◆ **TEXTE DE LECTURE**
##########

Fondée en 1973, OKIOK propose des solutions et des services en sécurité de l’information et en infrastructures technologiques. Établie à Laval, OKIOK emploie une cinquantaine de personnes. Bon an mal an, l’entreprise, qui ne fait pas appel aux capital-risqueurs pour financer ses activités de R&D, investit 50 % de ses profits à ce chapitre, en plus de solliciter la contribution de ses actionnaires et associés principaux. C’est pour des motifs « philosophiques » que l’entreprise ne se tourne pas vers les capital-risqueurs pour trouver les ressources nécessaires pour mettre en chantier ses projets de R&D, préférant conserver à l’interne le contrôle de son développement.

« Notre modèle de financement est différent de ce qui se passe aux États-Unis, affirme Claude Vigeant, président d’OKIOK. C’est pour une question de contrôle et de philosophie de gestion qu’on a choisi cette voie. C’est de cette façon que la compagnie s’est bâtie et on maintient quand même une certaine dynamique. C’est une formule qui a donné jusqu’à maintenant de bons résultats pour nous. »

Une quinzaine d’employés partagent leur temps entre la réalisation des projets de R&D de l’entreprise et la réalisation des mandats de services, puisqu’il n’y a pas de personnel affecté exclusivement aux activités de R&D. « Quand on implique des gens dans des projets de R&D, c’est parce qu’il n’existe pas de solutions qui pourraient être appliquées directement chez le client, explique Claude Vigeant. C’est soit pour établir des nouveaux principes, soit pour approfondir ce qui a déjà été fait, en intégrant des nouveaux éléments à ce qui existe déjà. »

##########

(Enregistrements conservés)

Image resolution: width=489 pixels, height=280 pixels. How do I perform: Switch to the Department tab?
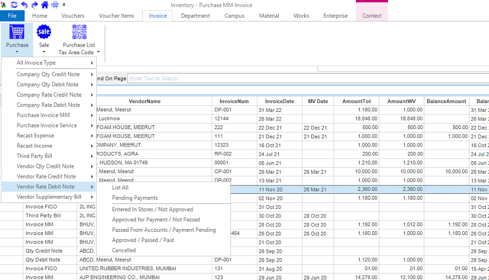tap(195, 16)
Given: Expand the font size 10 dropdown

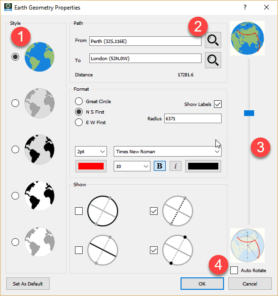Looking at the screenshot, I should click(x=132, y=166).
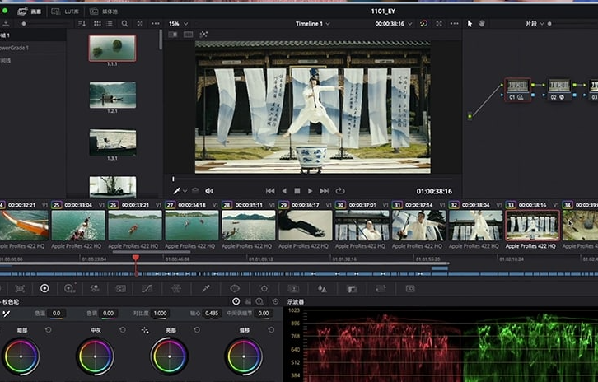
Task: Open the 媒体池 tab
Action: 106,12
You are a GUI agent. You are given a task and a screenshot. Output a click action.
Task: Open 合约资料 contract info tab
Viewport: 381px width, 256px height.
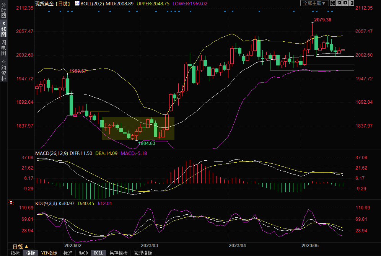[x=3, y=70]
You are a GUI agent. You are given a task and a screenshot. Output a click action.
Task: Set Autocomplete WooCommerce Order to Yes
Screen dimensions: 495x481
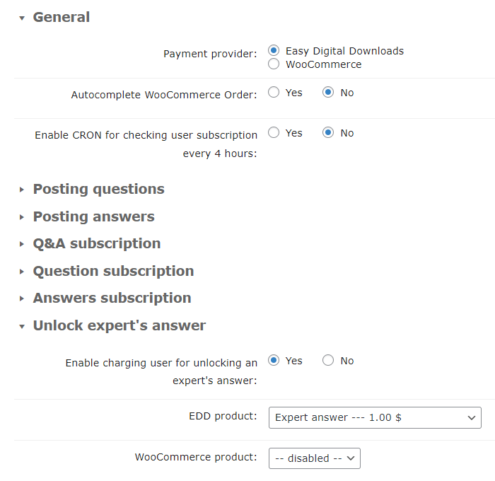[x=274, y=93]
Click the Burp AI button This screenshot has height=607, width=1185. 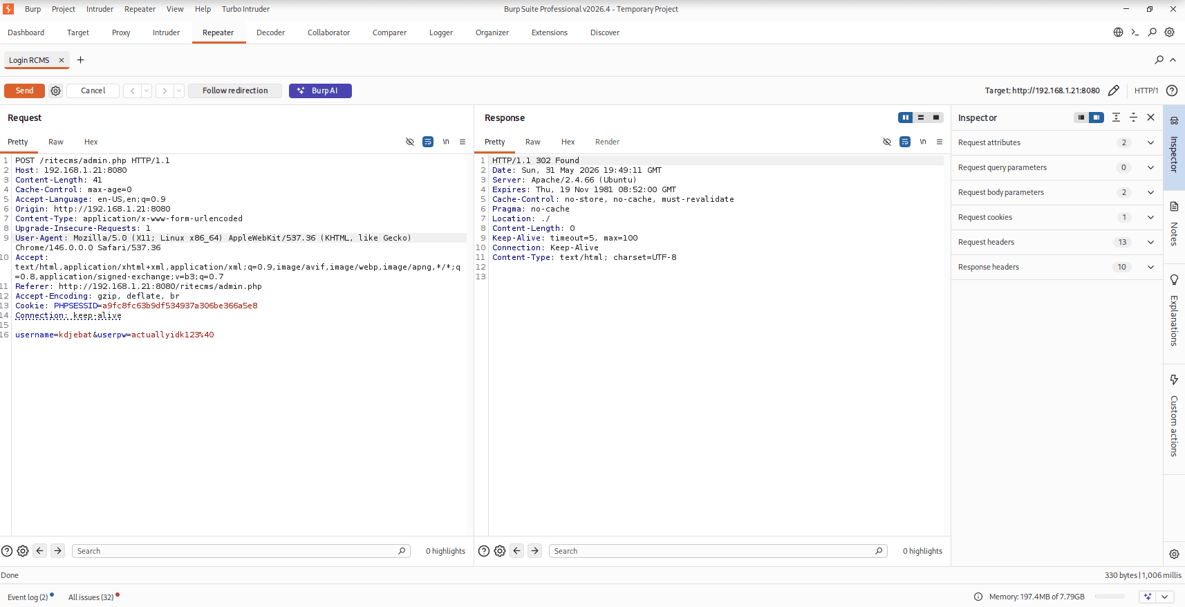pos(320,91)
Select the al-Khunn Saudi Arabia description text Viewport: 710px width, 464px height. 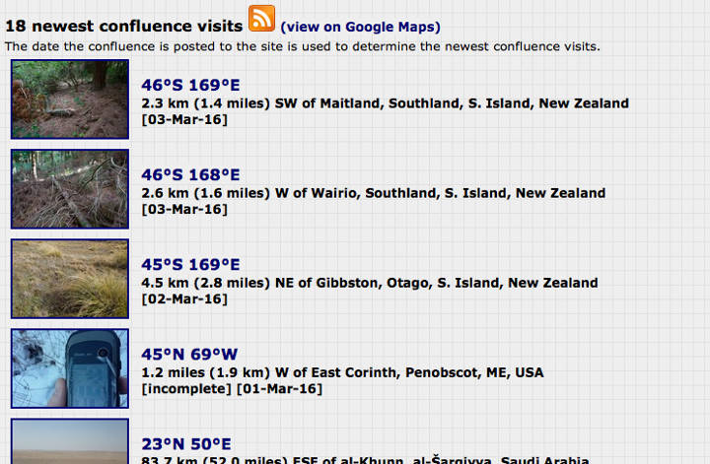(365, 459)
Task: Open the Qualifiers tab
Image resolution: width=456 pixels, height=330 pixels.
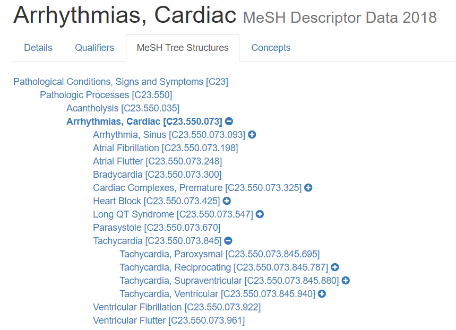Action: pyautogui.click(x=94, y=48)
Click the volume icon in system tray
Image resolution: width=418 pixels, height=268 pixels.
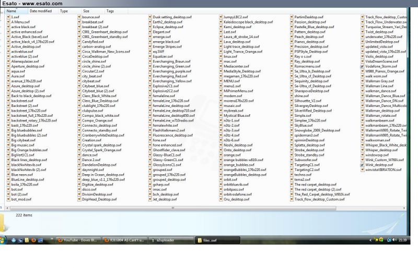pyautogui.click(x=396, y=240)
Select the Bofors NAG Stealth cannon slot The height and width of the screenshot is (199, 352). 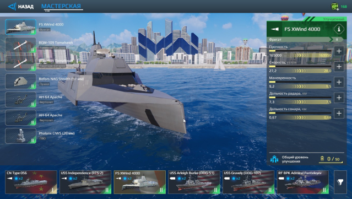click(x=20, y=81)
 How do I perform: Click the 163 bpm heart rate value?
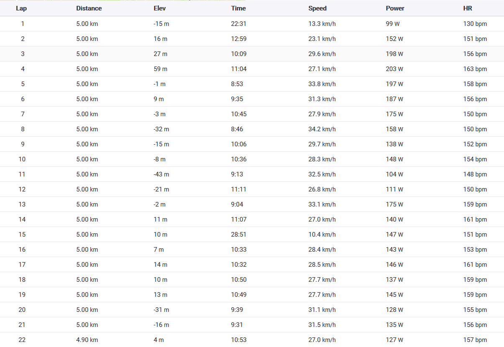(475, 69)
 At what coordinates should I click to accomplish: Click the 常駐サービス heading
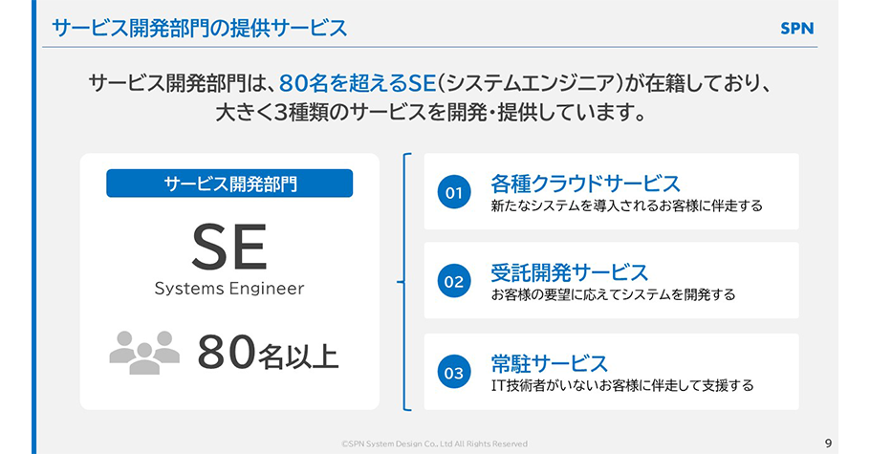[549, 362]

##########

◆ **LISTE DES TÂCHES**
1. Répondez aux questions suivantes sur le texte consacré à OKIOK :
(a) En quelle année l'entreprise a-t-elle été fondée ?
(b) Quelle part de ses profits investit-elle chaque année en R&D ?
(c) Combien d'employés partagent leur temps entre les projets de R&D et les mandats de services ?
2. Reproduisez le passage du texte consacré à OKIOK situé entre « Fondée en 1973, OKIOK » et « de son développement. », ces deux segments compris.

◆ **RÉSULTATS DE L'EXERCICE**
1.
(a) En 1973.
(b) 50 % de ses profits.
(c) Une quinzaine d'employés.

2.
Fondée en 1973, OKIOK propose des solutions et des services en sécurité de l’information et en infrastructures technologiques. Établie à Laval, OKIOK emploie une cinquantaine de personnes. Bon an mal an, l’entreprise, qui ne fait pas appel aux capital-risqueurs pour financer ses activités de R&D, investit 50 % de ses profits à ce chapitre, en plus de solliciter la contribution de ses actionnaires et associés principaux. C’est pour des motifs « philosophiques » que l’entreprise ne se tourne pas vers les capital-risqueurs pour trouver les ressources nécessaires pour mettre en chantier ses projets de R&D, préférant conserver à l’interne le contrôle de son développement.